At about 55 pages in length, When Hell Freezes Over is a quick and lighthearted read. There is plenty of humor in it, most of it provided by the hotel clerk Lee McBride. Tansy’s love and concern for her daughter is evident throughout the book, as well as her own broken heart from past disappointments in love. Eric’s misery at his unrequited love for Tansy is quite palpable. Sissy reminded me of my niece, right down to her dislike of broccoli. I do have some issues with how some of the characters who were obstacles to the couple were treated. I was able to guess the plot points until the twist at the end, a clever thing that if I had been paying attention, I would have seen coming.

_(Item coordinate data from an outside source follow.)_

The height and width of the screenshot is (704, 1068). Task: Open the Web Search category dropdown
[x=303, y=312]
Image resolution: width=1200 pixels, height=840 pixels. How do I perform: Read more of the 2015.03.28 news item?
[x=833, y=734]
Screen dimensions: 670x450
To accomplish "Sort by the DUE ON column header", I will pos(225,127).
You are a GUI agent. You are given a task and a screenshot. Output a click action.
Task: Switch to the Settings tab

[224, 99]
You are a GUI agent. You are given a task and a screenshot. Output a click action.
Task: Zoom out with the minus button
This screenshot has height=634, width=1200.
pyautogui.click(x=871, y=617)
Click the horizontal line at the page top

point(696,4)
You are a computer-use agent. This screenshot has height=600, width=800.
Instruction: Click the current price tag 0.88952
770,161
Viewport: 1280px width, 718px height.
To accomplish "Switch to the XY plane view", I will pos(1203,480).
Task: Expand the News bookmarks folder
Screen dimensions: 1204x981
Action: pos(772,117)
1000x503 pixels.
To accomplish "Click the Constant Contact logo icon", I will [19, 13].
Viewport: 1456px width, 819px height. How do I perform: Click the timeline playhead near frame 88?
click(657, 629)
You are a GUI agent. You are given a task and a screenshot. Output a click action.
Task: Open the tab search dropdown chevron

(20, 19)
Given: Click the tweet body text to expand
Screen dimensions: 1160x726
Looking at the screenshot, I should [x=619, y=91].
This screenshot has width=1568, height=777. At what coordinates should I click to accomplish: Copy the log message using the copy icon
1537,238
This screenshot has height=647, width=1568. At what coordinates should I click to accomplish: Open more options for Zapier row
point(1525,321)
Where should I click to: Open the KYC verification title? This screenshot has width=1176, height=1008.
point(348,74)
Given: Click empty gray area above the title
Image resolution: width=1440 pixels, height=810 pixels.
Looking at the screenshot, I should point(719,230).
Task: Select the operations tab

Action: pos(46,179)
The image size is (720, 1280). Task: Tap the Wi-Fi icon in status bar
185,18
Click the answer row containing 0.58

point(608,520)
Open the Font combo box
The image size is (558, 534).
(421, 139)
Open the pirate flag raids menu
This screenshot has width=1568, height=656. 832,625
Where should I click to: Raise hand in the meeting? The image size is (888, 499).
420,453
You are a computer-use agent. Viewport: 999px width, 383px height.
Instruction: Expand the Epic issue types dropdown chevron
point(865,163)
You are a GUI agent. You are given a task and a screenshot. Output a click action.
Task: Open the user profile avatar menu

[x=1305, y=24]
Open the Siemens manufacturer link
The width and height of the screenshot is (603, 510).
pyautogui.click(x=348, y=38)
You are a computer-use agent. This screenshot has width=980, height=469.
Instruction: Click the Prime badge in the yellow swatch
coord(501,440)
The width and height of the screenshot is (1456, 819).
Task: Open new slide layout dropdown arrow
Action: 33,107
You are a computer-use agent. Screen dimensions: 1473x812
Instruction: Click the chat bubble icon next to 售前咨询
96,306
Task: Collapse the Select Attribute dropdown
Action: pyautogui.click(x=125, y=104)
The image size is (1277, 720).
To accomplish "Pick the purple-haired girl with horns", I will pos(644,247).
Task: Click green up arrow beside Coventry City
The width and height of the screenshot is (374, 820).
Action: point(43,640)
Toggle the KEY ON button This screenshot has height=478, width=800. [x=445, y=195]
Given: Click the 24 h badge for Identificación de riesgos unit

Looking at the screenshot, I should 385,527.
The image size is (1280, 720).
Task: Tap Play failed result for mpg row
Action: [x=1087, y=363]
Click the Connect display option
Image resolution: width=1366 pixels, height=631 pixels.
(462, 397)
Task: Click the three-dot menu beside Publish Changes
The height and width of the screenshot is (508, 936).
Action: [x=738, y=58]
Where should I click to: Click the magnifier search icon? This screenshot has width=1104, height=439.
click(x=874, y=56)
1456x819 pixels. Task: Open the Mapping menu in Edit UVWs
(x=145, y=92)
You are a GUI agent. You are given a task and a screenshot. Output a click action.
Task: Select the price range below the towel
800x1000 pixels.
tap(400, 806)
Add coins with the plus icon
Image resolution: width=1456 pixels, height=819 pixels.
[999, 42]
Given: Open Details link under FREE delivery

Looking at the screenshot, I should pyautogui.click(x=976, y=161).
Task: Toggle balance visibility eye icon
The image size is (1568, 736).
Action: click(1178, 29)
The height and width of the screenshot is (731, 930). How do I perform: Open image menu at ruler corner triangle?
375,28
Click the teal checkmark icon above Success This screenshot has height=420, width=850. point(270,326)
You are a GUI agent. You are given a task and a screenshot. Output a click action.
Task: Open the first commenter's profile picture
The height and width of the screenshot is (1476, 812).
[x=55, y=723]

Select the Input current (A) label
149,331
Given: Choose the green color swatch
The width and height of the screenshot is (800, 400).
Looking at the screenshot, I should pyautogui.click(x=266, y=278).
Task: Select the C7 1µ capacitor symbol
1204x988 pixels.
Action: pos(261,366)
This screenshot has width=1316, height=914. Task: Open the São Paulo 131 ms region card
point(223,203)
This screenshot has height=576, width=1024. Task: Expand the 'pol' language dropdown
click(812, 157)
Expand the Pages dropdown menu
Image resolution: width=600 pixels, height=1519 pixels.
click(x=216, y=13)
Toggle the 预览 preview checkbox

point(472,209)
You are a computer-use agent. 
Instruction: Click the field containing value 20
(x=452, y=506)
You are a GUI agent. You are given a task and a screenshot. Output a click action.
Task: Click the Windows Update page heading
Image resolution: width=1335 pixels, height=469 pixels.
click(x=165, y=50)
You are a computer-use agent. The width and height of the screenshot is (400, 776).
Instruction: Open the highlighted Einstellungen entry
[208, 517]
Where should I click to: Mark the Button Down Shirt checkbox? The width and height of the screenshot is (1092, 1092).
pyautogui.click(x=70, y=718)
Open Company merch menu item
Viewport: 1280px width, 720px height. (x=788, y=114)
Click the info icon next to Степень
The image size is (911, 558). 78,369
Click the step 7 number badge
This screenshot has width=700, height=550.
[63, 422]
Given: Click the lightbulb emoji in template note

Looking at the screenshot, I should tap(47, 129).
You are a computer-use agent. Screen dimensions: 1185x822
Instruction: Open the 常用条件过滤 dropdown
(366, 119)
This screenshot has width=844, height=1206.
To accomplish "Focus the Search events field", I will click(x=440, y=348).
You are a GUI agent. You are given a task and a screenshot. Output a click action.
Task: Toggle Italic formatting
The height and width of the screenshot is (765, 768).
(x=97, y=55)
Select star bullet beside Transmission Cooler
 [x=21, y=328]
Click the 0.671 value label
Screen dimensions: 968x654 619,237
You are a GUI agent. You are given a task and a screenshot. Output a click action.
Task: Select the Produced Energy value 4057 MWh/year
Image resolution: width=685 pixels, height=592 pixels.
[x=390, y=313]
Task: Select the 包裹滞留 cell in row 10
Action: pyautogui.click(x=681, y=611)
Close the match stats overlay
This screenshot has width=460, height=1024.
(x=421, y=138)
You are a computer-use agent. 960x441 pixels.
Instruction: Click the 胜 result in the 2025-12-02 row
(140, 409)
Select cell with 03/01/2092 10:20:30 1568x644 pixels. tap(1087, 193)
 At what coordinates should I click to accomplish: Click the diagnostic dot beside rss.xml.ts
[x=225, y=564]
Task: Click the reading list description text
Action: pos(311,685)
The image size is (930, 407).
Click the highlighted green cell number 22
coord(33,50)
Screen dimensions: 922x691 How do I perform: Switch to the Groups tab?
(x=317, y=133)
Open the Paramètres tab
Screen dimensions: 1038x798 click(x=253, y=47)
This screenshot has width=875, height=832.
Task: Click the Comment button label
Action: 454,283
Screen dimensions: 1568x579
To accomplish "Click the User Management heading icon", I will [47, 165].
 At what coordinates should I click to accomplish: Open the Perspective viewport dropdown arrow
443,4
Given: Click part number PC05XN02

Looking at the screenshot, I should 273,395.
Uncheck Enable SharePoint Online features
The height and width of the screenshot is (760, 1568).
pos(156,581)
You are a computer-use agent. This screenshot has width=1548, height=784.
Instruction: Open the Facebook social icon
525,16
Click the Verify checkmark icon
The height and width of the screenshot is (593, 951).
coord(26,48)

There are a few spell-check mistakes that the editor should have caught, but there are no glaring grammar errors. The book would rate a PG in terms of explicitness. If you’re looking for a fast Christmas read with just a touch of the paranormal, When Hell Freezes Over is just what you want.
About the reviewer:
Sheryl Hayes lives in the heart of Silicon Valley, Ca, where she cares for her mother. Her cat graciously shares the house with the two of them. In addition to writing her first series, she works full time at a private utility company. When she is not writing, she is knitting, plotting what costume she’s wearing to the next convention she’s attending, playing World of Darkness, or reading. Her blog can be found at http://www.sherylrhayes.com/blog/
Available for purchase:
The Wild Rose Press
Barnes and Noble
I remember reading about Texas in an Illinois grade school and thinking I probably would never see the great state where real cowboys ride their horses to work every day and everyone wears western hats and boots. Then again, I never dreamed I would elope in Gibraltar with a Navy man who hailed from the Lone Star state. But here I am, smack dab in the middle of Texas, still married to the same wonderful man and boasting not only the greatest daughter on the planet, but three dogs who are as big as long horns.
In between grade school and now, my journey through life has taken me all over the United States, as well as many places throughout the world. Using my travel experience as a guide and peppering in interesting characters I’ve met along the way, I love nothing better than weaving tales of romance and leaving readers yearning for adventures of their own.